CITIC Securities says AI trends have replaced macro risks as the core variable for US tech stocks in H2 2026, with $750 billion in hyperscaler capex at stake.
CITIC Securities says AI trends have replaced macro risks as the core variable for US tech stocks in H2 2026, with $750 billion in hyperscaler capex at stake.

AI monetization and capital spending sustainability have replaced macro tail risks as the central questions for US tech stocks, with hyperscalers projected to spend more than $750 billion on AI infrastructure in 2026, according to Intellectia.ai.
"Market understanding of AI is returning to rationality, with more urgent demands for short-term ROI," CITIC Securities said in a July 14 research report. The brokerage identified AI monetization, hyperscaler capex sustainability, and value chain allocation as the three focal points for the second half.
The tension is already visible in chip stocks. The PHLX Semiconductor Index has gained about 60 percent this year, yet strong earnings from Samsung and Cerebras triggered sell-offs as markets priced in perfection. Samsung projected a massive profit increase on memory strength; its stock fell after a 360 percent rally over the prior 12 months. Meta Platforms plans to sell excess computing capacity — bulls see smart monetization while bears read it as a sign of overbuying.
The gap between real demand and elevated expectations will sustain volatility. Pat Gelsinger, former Intel chief now at Playground Global, calls AI demand almost unlimited, with energy as the sole real constraint. Lumentum reports its data-center components sold out five years in advance. The question is whether current stock prices reflect that trajectory or have raced too far ahead.

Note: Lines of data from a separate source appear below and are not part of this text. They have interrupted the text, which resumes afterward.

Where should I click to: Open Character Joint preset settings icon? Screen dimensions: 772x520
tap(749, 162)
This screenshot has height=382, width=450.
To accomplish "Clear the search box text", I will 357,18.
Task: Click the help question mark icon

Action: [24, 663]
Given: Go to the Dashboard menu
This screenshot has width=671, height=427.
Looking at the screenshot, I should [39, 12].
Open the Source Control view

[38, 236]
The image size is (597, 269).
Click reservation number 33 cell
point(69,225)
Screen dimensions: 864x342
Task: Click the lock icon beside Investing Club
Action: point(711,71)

Energy Emerges as the Binding Constraint
Power availability now dictates the pace of AI expansion. Grids cannot scale on quarterly timelines; permitting drags for years. Nvidia-backed startups raised fresh rounds this spring to address data-center electricity shortages. Turbines, transmission lines and fuel contracts move far slower than silicon wafers. Chipmakers ship product while operators wait for the juice to run it. That mismatch explains why infinite demand collides with finite reality.
Hyperscalers Microsoft, Amazon, Google, Meta and Oracle could spend more than $750 billion on AI infrastructure in 2026, per Intellectia.ai. Memory prices have soared as supply stays tight. SK Hynix and Micron posted blowout quarters. Micron's latest forecast shattered estimates on insatiable AI memory demand, Bloomberg reported in June. Yet the same reports triggered sell-offs. Investors fear any slowdown in the spending spree.

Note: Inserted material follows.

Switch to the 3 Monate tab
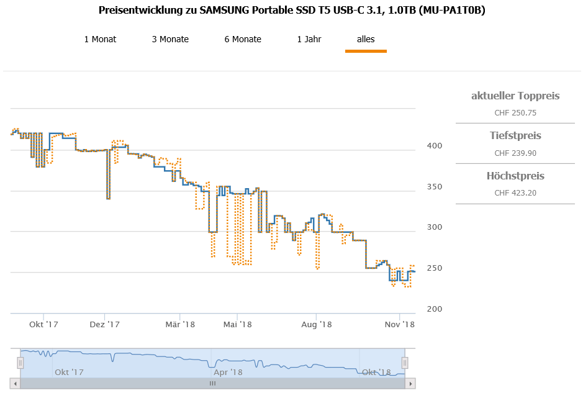 (170, 39)

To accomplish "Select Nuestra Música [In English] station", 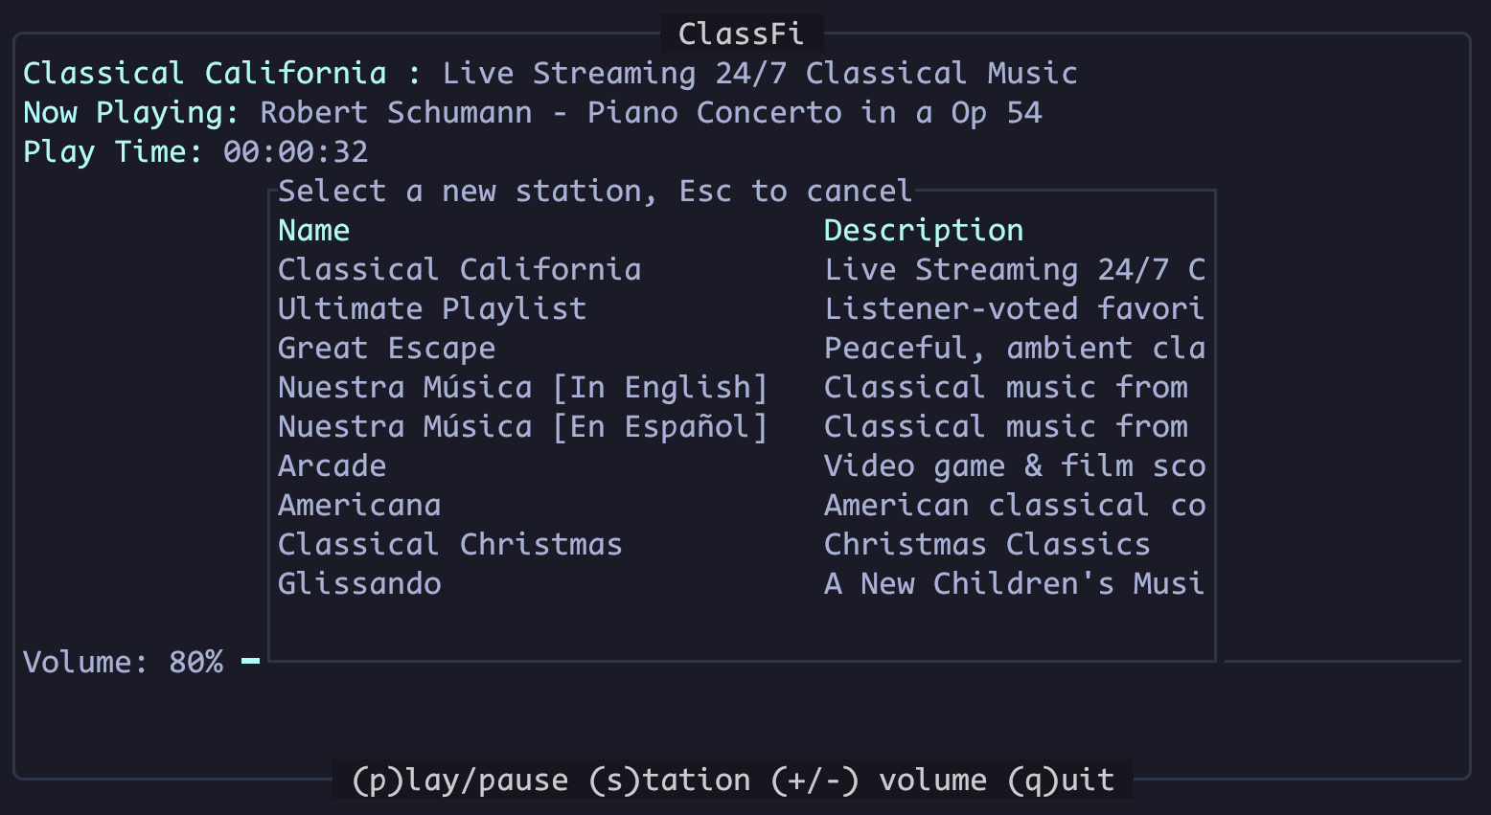I will pyautogui.click(x=522, y=388).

Valuation Meets Reality in Chip Stocks
The current cycle differs from the dot-com era. Companies driving this rally post actual profits. Nvidia holds more than 80 percent of the AI accelerator market. AMD, Broadcom and others grab share where they can. Still, concentration worries some observers. Market share at current levels exceeds peaks seen around 2000. Hundreds of billions in capital expenditure must still prove returns.
SoftBank's Masayoshi Son dismisses bubble talk, calling it an insult. The build-out represents a generational infrastructure shift, he argues. Suppliers echo the tone. Optical components for connecting thousands of GPUs inside clusters remain critically short. Demand shows no plateau.
But execution must stay flawless. Any delay in new fabrication capacity, any hiccup in advanced packaging, any revision to capex plans sends tremors. Recent trading reinforces the tension. Chip stocks tumbled in early July on renewed AI anxiety, a CNBC report detailed on July 12. SK Hynix comments about moderating AI memory expansion rippled across global markets. Nvidia, Broadcom and others gave back ground quickly. Hyperscaler spending commitments remain intact. The reaction shows how sensitive valuations have become.
The Investor Takeaway
For investors, the key question is which parts of the AI value chain offer the best risk-reward. CITIC Securities recommends focusing on hyperscaler platforms, application software with revenue growth inflecting higher, and internet names — while cautioning against high-expectation cybersecurity and infrastructure software. Hardware and semiconductor trading is likely to narrow toward short-term high-certainty segments.
Nvidia trades at about 22 times forward earnings, a discount to the S&P 500. Microsoft, down about 30 percent from its all-time highs, trades at 20 times forward earnings with an AI business producing $37 billion in annual recurring revenue growing at 123 percent. Meta Platforms trades at 18 times forward earnings. These valuations reflect the market's skepticism about near-term ROI — a skepticism that CITIC Securities says will define the second half.
This article is for informational purposes only and does not constitute investment advice.